(Extracted records)
----

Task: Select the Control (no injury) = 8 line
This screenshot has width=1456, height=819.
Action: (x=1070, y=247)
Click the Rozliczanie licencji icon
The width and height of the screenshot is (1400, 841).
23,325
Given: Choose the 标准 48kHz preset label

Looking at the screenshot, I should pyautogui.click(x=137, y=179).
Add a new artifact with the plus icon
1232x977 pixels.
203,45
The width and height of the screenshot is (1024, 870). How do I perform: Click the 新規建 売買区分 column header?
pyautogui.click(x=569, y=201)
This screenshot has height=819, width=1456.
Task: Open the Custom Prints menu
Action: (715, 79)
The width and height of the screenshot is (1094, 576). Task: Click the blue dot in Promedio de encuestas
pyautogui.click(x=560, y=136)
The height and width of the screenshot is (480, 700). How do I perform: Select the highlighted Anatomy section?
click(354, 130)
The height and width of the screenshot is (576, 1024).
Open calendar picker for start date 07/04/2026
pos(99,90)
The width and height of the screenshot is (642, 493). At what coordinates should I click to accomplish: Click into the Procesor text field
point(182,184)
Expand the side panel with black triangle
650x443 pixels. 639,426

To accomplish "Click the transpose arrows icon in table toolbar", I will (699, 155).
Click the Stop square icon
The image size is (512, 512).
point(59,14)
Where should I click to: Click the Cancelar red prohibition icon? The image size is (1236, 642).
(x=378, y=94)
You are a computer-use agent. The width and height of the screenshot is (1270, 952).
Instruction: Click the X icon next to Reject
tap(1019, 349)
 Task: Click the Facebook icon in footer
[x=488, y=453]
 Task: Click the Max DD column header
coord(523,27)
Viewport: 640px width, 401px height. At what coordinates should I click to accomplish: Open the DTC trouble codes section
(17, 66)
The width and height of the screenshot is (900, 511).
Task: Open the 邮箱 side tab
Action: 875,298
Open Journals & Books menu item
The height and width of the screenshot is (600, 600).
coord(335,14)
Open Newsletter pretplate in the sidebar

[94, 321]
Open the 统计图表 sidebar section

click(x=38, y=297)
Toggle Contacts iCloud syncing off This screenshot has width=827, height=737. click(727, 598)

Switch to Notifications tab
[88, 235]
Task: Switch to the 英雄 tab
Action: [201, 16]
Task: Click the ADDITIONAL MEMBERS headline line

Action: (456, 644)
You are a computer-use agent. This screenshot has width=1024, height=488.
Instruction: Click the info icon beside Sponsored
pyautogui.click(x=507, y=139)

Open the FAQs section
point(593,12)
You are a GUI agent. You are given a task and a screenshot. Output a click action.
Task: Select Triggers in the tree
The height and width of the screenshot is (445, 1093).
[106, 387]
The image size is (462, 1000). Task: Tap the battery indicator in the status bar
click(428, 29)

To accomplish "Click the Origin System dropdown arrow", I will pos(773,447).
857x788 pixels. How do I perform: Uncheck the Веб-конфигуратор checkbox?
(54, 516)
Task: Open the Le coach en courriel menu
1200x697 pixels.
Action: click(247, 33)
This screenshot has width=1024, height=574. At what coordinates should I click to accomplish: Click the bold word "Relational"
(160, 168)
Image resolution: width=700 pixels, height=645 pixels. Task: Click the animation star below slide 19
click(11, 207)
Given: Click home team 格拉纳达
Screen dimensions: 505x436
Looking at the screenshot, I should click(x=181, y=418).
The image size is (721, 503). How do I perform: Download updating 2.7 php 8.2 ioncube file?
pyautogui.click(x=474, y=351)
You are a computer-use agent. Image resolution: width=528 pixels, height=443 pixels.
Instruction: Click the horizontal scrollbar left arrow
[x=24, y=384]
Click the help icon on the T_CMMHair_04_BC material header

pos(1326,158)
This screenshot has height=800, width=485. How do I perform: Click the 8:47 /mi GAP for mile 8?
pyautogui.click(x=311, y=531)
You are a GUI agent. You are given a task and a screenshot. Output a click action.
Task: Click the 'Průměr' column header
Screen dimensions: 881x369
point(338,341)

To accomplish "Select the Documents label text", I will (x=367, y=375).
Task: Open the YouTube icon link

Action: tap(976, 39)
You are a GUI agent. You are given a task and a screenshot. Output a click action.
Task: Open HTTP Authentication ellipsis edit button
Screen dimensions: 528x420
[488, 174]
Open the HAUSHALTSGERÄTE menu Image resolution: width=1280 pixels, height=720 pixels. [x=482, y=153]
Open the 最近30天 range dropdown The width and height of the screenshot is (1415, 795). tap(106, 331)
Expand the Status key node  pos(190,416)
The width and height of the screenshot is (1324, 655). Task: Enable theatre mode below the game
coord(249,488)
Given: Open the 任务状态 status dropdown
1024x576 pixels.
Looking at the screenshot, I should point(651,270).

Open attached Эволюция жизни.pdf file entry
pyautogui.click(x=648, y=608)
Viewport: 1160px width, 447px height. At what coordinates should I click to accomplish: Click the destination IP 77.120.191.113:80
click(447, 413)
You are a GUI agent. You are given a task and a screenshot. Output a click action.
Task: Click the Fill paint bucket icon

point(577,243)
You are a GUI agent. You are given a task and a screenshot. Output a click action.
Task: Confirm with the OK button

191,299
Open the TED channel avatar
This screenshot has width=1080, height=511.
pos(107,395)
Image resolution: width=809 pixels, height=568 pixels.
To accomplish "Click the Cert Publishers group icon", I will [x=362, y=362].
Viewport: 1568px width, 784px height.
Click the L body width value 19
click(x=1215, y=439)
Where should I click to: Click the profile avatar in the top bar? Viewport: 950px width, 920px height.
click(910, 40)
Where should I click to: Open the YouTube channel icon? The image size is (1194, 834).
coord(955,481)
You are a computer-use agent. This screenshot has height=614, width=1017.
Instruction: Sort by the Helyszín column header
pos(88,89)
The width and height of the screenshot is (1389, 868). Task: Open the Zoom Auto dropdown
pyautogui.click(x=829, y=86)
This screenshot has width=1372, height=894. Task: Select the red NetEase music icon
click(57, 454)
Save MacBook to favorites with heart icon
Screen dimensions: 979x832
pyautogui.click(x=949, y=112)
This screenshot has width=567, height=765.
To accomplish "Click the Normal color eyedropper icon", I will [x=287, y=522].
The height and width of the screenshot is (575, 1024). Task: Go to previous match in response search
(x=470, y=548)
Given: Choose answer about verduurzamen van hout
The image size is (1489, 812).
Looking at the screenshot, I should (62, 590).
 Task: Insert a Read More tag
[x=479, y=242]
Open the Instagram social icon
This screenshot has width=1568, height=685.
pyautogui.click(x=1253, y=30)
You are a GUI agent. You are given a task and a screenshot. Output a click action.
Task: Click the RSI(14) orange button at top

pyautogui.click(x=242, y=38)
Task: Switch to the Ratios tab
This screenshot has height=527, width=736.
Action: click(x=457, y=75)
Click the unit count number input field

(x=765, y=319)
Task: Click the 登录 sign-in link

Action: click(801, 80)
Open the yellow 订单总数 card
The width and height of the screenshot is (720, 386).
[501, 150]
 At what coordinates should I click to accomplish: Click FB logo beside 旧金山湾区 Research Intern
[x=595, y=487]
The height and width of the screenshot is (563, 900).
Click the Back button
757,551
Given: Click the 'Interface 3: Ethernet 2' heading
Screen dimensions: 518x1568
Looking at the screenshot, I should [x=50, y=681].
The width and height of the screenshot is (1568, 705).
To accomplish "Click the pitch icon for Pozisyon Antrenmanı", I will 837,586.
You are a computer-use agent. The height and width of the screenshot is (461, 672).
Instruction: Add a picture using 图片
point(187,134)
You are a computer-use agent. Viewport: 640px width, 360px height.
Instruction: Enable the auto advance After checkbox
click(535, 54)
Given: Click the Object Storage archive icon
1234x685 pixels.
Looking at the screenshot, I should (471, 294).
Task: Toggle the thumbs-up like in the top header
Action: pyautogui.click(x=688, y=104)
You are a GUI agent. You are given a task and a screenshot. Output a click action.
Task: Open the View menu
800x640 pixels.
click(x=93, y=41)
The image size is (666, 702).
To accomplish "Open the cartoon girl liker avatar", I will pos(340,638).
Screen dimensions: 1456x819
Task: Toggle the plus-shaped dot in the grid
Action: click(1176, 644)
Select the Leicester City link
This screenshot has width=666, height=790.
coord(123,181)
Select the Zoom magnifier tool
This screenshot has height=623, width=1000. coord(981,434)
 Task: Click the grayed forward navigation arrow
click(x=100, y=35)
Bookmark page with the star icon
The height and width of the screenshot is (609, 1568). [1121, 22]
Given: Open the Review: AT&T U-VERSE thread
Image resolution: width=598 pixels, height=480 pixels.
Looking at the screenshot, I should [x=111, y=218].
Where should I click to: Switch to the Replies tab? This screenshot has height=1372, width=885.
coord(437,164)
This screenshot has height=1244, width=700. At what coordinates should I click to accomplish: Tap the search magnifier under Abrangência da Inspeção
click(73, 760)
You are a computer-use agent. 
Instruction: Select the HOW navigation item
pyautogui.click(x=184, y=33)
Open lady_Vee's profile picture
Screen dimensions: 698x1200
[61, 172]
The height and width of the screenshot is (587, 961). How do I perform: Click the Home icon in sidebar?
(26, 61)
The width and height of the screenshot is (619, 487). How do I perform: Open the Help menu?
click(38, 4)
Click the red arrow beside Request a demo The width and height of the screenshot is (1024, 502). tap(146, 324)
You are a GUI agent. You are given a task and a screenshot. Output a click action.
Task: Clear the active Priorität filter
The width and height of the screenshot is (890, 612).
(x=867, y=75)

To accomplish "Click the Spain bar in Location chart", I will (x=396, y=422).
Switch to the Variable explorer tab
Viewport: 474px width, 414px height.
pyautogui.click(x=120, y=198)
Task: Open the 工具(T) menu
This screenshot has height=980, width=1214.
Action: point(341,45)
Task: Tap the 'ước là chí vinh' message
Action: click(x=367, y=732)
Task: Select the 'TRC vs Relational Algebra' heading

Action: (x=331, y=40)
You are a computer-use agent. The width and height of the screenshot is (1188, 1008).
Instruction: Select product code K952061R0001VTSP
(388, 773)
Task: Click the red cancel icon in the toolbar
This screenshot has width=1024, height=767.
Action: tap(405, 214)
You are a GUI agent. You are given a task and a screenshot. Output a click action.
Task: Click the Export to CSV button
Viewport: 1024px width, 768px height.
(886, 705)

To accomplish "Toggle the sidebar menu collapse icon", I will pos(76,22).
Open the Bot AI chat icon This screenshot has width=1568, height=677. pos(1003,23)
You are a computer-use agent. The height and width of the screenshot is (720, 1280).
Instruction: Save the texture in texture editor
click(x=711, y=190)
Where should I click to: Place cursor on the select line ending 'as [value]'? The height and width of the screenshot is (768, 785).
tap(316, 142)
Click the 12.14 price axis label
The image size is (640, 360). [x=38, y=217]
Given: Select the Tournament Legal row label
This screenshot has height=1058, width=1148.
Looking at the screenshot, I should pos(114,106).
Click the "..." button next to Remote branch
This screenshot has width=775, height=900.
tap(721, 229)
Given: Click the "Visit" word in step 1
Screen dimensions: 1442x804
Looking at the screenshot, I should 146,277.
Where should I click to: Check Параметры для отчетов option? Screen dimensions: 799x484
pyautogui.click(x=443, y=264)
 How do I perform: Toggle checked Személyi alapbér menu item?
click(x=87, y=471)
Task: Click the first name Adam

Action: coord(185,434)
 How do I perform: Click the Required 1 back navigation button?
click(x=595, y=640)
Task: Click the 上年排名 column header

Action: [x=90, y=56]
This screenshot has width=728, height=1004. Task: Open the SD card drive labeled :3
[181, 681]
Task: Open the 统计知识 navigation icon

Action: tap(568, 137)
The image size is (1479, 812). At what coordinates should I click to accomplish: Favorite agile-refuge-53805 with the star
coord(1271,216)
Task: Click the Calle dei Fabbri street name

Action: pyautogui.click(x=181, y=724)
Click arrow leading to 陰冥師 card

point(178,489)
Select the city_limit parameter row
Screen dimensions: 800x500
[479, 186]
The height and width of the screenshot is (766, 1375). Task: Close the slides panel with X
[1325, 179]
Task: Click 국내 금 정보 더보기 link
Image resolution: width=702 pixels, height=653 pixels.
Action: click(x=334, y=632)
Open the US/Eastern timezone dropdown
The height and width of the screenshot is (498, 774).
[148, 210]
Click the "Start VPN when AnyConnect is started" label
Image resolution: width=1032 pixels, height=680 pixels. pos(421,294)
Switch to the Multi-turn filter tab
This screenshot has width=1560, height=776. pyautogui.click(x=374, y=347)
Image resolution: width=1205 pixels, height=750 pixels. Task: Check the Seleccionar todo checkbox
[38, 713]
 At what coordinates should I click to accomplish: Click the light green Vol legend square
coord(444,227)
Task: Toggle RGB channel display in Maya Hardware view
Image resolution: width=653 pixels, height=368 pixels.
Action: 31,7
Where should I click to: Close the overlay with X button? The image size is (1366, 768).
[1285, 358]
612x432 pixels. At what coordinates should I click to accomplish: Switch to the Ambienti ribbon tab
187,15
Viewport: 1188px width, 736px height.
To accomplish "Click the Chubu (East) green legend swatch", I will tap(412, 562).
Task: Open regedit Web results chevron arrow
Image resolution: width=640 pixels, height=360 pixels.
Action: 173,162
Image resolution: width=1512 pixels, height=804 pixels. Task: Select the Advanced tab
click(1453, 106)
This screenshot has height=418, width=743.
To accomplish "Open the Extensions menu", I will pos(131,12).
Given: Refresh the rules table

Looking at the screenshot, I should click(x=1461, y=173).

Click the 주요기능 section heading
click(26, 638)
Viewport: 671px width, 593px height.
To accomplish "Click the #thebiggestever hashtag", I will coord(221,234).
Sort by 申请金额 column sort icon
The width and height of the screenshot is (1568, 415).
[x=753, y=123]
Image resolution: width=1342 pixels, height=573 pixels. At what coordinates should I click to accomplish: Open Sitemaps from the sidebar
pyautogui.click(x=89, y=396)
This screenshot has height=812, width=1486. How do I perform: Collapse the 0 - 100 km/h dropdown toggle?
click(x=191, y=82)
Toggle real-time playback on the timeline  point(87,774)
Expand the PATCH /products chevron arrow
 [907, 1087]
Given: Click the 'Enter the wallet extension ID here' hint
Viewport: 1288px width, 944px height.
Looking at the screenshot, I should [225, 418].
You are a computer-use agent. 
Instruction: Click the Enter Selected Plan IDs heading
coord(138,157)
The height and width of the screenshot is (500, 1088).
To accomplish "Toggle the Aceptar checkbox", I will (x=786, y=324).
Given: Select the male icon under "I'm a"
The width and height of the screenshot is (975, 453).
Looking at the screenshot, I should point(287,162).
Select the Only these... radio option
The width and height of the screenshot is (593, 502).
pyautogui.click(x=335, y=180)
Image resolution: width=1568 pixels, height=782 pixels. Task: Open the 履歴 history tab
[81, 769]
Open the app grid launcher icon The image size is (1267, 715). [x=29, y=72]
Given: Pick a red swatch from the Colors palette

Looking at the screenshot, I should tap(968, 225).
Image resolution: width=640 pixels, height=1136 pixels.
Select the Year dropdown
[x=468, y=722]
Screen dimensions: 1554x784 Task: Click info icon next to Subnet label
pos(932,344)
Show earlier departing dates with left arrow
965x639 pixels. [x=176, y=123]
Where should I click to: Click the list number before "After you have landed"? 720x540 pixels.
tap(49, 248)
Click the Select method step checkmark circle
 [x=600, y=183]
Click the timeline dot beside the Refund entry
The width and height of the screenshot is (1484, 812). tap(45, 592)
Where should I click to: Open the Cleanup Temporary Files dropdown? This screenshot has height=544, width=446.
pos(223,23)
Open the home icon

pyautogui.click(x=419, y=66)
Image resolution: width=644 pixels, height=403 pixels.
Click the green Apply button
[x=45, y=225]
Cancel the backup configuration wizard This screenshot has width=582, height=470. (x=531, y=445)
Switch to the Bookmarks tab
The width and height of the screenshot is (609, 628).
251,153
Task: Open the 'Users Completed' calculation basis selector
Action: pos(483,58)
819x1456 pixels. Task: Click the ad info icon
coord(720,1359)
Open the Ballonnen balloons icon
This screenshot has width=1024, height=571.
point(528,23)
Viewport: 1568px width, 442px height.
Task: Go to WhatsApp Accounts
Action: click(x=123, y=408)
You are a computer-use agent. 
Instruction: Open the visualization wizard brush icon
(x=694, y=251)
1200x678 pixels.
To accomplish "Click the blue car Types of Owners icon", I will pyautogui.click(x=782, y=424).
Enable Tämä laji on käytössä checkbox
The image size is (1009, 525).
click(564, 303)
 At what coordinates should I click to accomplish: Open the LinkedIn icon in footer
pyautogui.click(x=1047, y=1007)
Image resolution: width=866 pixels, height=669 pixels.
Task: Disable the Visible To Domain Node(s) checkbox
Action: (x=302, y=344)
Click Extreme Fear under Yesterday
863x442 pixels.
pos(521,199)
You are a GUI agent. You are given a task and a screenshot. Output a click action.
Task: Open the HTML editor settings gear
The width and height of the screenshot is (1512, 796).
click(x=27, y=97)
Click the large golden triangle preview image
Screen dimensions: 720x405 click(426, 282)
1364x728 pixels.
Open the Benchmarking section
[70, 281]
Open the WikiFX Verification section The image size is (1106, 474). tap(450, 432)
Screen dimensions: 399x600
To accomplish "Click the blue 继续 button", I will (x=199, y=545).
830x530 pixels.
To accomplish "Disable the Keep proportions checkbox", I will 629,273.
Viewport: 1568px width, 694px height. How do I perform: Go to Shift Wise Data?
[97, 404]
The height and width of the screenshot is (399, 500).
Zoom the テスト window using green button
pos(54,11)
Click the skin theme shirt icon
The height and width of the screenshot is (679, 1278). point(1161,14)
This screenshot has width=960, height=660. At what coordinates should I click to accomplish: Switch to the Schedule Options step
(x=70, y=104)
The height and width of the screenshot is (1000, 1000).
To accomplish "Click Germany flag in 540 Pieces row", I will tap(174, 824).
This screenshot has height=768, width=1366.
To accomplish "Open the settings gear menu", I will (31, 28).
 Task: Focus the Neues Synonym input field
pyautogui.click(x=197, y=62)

----

→ Directions: Only lines with the word "gear" are wanted, so copy each one from the records.

→ Response below:
Task: Open the HTML editor settings gear
To accomplish "Open the settings gear menu", I will (31, 28).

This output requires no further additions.